What is certain is that when the Romans occupied the Middle East they exerted rigid military control over the roads around the Dead Sea because it was such a fertile source of salt – a commodity so valuable then that it was used as a form of currency.
And the health benefits appear to be real enough. The intense barometric pressure so far below sea level may produce atmospheric conditions beneficial for asthmatics – I am a sufferer and I noticed a degree of difference.
And people with the painful skin disease psoriasis also seem to find relief in the combination of mineral-rich water, soothing mud and intense sunlight. In some countries, health agencies and charities pay for people with the condition to come on therapeutic trips.
So even though the Dead Sea is shrinking and changing, it still has an economic value. Tourists can choose to visit resorts in either Jordan or Israel and both countries also export cosmetic products manufactured in the area.
Part of the shoreline is in the Palestinian West Bank under Israeli occupation so it’s possible that in future Palestinians too will reap the economic benefits of the sea’s unique properties.
But there’s no doubt that the decline in the water level has been spectacular.
During the World War One, British engineers scratched initials on a rock to mark the level of the water. A century on, those scratch-marks are high on a bone-dry rock.
To reach the current water level you must climb down the rocks, cross a busy main road, make your way through a thicket of marshy plants and trek across a yawning mud flat. It’s about 2km (1.25 miles) in all.
A few kilometres along the coastline, in the tourist resort of Ein Gedi, the retreating of the water has created a huge problem.
When the main building, with its restaurant, shower block and souvenir shop, was built towards the end of the 1980s, the waves lapped up against the walls.
Now the resort has had to buy a special train in which tourists are towed down to the water’s edge by a tractor (another 2km journey).
For Nir Vanger, who runs the business side of Ein Gedi’s tourist operations, it’s an unnerving rate of change.
“The sea was right here when I was 18 years old, so it’s not like we’re talking about 500 or a 1000 years ago,” he says. “The Dead Sea was here and now it’s 2km away, and with the tractor and the gasoline and the staff it costs us $500,000 a year to chase the sea.
“I grew up here on the Dead Sea – all my life is here, and unfortunately in the last few years that’s a bit of a sad life because you see your home landscape going and disappearing, and you know that what you leave for your children and grandchildren won’t be what you grew up with.
“When we built a new house my wife asked me if I wanted a view of the sea and I said we should build it with a view of the mountains because they stay where they are and the sea keeps moving.”
So it’s not hard to understand the mystique of the Dead Sea, with its unique chemistry, harsh micro-climate and soaring camel-coloured mountains – a landscape that would still be recognisable to Herod and Cleopatra, give or take the odd multi-storey concrete hotel.
But to a geologist it is simply the terminal lake of the River Jordan – its end point. The river flows in at one end but the water doesn’t flow out again at the other – it just sits there and evaporates.

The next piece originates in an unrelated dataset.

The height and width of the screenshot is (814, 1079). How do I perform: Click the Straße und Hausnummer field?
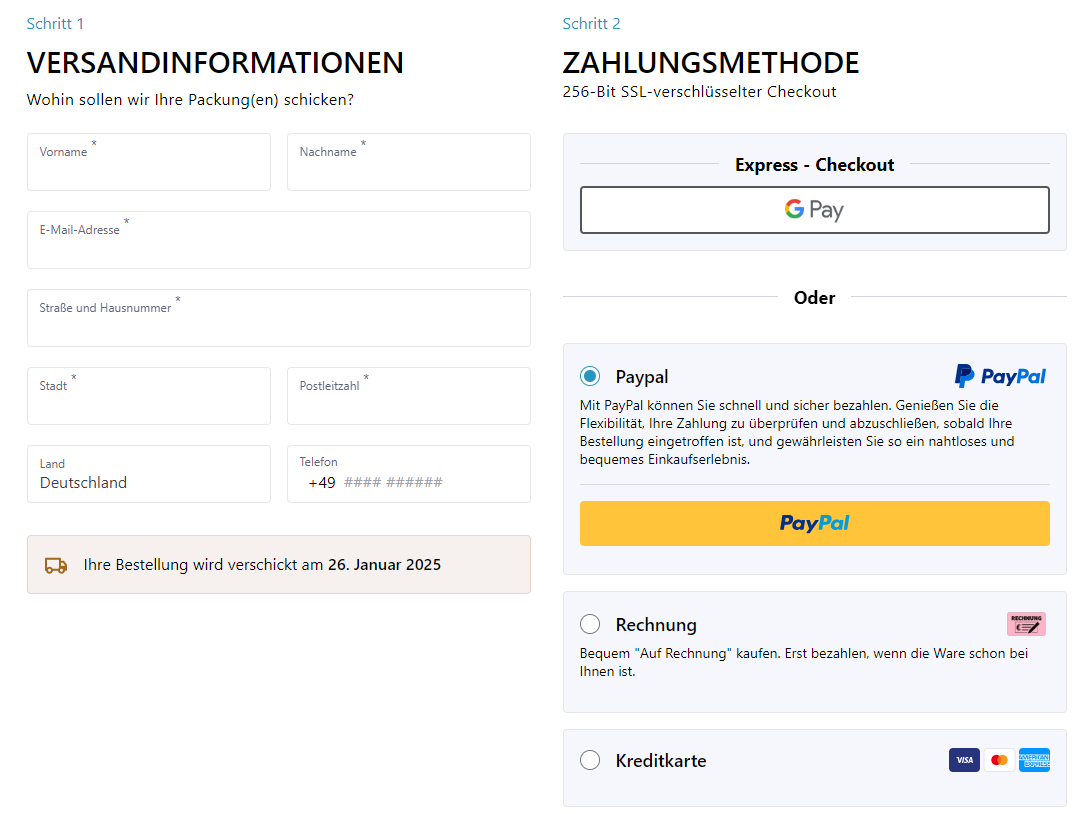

And while it is an exaggeration to say that the Dead Sea is dying, that would be a reasonable description of the river that feeds it.
It’s true that in the brief rainy season there are flash floods that bring water coursing through the wadis, or stony inlets. But these are parched for most of the year, and the river itself barely more than a trickle.
There are places in Israel and in the occupied West Bank where, in the dry season, you can almost step over it.
The Jordan was once one of the great waterways of the ancient world – Christ was baptised in it – and even in relatively modern times it was a surging river prone to flooding in rainy winters.